In what could be considered as a discouraging move for bitcoin users in India, a report in The Hindu points that the Indian government is contemplating introducing a regulatory regime for virtual currencies that would enable them to levy Goods and Services Tax (GST) on their sale.

For the uninitiated, from July 1, 2017, all the major taxes in India like excise duty, service tax, special additional duty and VAT have been subsumed into a single tax called GST.

A while ago, we reported how Indian government officials have been meeting for months to develop a legal framework for cryptocurrencies, and had even formed a special task force in April to investigate the issue and come up with the possible options that can help cut fraudulent transactions involving Bitcoin and other such digital currencies.

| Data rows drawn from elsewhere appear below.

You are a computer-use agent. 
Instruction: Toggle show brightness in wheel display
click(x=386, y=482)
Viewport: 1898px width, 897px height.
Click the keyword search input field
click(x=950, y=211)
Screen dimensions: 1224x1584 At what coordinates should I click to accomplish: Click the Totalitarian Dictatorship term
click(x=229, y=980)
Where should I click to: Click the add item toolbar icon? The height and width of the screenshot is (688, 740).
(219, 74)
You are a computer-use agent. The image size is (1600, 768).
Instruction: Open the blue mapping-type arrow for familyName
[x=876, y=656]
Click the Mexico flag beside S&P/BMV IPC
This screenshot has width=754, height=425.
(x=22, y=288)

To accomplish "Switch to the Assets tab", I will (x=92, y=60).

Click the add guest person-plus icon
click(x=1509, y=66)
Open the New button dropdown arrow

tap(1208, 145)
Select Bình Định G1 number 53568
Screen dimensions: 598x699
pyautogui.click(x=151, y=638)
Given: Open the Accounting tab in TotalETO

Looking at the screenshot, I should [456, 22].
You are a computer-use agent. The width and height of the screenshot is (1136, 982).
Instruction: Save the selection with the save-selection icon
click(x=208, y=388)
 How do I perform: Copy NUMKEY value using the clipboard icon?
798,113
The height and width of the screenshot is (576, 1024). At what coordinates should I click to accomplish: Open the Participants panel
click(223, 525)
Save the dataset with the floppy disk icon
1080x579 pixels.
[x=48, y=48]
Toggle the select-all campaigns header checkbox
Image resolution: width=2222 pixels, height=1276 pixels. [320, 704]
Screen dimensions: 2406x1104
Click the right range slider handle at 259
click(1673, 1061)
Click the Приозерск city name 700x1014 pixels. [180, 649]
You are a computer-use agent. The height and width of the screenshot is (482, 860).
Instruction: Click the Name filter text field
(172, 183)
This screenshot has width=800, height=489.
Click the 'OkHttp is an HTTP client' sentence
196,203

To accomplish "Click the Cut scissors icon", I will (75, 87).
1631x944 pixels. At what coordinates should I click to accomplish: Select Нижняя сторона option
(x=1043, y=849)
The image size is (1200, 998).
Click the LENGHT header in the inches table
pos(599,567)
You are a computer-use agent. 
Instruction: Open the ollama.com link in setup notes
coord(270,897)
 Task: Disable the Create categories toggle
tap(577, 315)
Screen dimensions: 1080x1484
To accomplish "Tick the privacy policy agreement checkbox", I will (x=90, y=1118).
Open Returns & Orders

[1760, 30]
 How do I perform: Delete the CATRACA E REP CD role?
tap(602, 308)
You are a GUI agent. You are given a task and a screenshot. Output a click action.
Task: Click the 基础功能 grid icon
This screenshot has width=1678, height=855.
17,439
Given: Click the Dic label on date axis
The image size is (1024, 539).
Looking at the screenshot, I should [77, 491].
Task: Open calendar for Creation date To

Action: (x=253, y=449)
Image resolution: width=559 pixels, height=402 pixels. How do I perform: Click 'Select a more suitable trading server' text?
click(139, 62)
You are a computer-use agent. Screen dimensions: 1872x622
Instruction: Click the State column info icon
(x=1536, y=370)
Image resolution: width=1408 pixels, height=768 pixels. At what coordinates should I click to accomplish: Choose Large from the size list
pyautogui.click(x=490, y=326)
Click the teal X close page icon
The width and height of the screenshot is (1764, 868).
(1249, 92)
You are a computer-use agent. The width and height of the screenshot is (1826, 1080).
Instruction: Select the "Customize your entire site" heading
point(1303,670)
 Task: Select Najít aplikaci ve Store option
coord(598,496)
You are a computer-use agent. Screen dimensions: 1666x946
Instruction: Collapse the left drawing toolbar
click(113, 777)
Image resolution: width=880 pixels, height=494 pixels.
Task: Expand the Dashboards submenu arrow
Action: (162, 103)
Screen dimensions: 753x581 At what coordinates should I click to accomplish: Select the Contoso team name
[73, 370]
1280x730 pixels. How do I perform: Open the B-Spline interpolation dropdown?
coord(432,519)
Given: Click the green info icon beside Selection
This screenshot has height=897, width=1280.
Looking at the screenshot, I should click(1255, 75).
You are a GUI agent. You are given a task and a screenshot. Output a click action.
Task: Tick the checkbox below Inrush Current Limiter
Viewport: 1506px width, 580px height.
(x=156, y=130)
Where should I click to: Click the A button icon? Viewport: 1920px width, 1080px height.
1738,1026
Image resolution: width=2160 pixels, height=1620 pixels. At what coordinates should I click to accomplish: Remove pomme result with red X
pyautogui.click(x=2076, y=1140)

The committee comprises of officials from India’s Central Bank RBI, finance ministry, NITI Aayog, ministry of information technology and the State Bank of India. They are currently in the midst of finalising a report that would decide the future of cryptocurrencies in the Indian subcontinent and whether there’s a need to regulate or legalise them.

India is considered as an important country for Bitcoin’s growth and future. The demonetisation drive sprung upon the nation late last year helped boost bitcoin usage like never before. With ATMs and banks running dry, people of the second largest population on the planet turned to digital currencies and mobile wallets to quench their cash thirst.

According to the latest development, at one point of time, the committee’s working was interpreted when a suggestion was made regarding pursuing a blanket ban on all virtual currencies. But, eventually the proposal was dropped.

The new regime being pursued by the committee has a possibility of bringing the trading of cryptocurrencies under the oversight of the stock market regulator, Securities and Exchange Board of India (SEBI).

The government’s idea behind the whole situation is to treat virtual currencies similar to what the rules and regulations are in place for gold being sold digitally. This will allow Bitcoin to be traded on registered exchanges and promote a formal tax base, while also keeping a close watch on their usage for illegal activities such as money laundering, drug trafficking and terror funding etc.